Text by Kazuhisa / Photo by kiki
4Gamer:
しかしですね。例えば普通の今までの大半のMMOは,上の人がしてる装備とかレベルとか,そういうものを見て下の人がモチベーションを持って上がってくるのがお約束ですよね。善かれ悪しかれ。

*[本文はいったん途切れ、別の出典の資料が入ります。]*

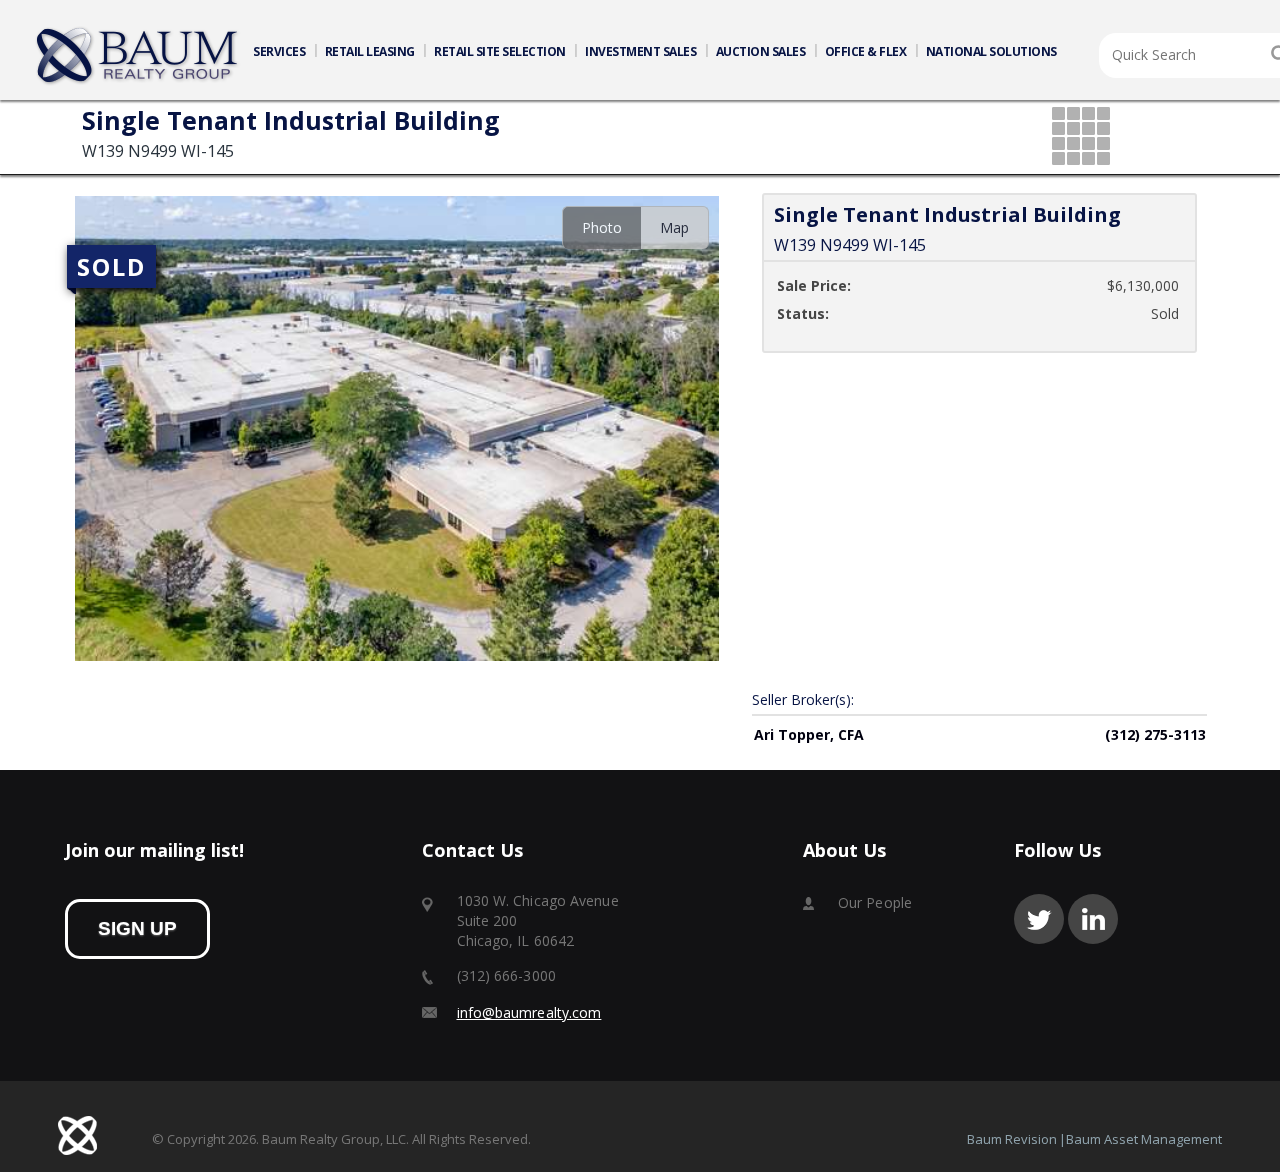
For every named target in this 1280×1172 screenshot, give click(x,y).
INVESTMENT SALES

| ヴェネツィア出向所での一こま。この街の出向所はこの美しい夕日(だと思う)が特徴的で,ファンも多い |
松原氏:
ええ。
4Gamer:
それがシステム的にも用意されてたりしますし。そういうものっていうのはこのゲームにはあまり見当たりませんね。
松原氏:
うーん,そうですね。もちろんそのシステムを否定するわけじゃないんですけど,その楽しさにいたるまでの過程をもっと楽しんでほしいな,というのが基本コンセプトですから。
4Gamer:
なるほど。
松原氏:
私もね,変な話ですがMMOのプレイに時間を大量に投下できるほうではないので,一日1時間やっても楽しいとか,1時間でもちゃんと何か成果が得られるとか,そういうシステムのほうが嬉しいですね。オンラインゲームというもののパイを広げようと思ったら,やはりそういう部分もキチンとフォローしていかなくてはダメかな,と思いますし。
4Gamer:
もう"一部の人だけのもの"じゃないですしね。
| 職業を問わずダメージを与える「嵐」。前触れもなく突然航海中にプレイヤーを襲う。荷物は失うわ船はダメージを食うわ船員は流されるわで,クリティカルな事態になることも。だが,これもまた楽しい |
松原氏:
そういういままでのゲームもね,すごい楽しいものだと思うんですよ。で,せっかく楽しいゲームがあるのにね,なかなかその部分まで行き着けないのがね。一日4〜5時間遊ばないとダメらしい,とかそういう先入観で判断されちゃうのがすごくもったいない。
会田氏:
4Gamerの人達は,一日8時間とか普通にやることもあるらしいですよ。
4Gamer:
う。
松原氏:
(笑)。そういったユーザーは本当にありがたいですね。必ず最初の部分を切り開いてくれる。でもそのあと広げていこうっていう段になると,そういう人が好む作品ばかりでは,どうしても広がっていかないと思うんですよ。もっと気楽に入ってこれる作品じゃないと。
4Gamer:
実はコーエーさんって,日本でオンラインゲームをやってるメーカーとしては相当老舗ですよね。もしかしたら一番長いんじゃないですか?
松原氏:
そうですね,信長の野望 Internetからですので。あの時代はすでにほかの国はMMOが花開いていたわけですけど,そういう……なんていうかな,便宜的に「第一世代」とでもいいましょうか。EQとかUOとか。そういう時代からは大きく変わってますから,やはり開発する側としても対応していかなくちゃいけないと思うんですよ。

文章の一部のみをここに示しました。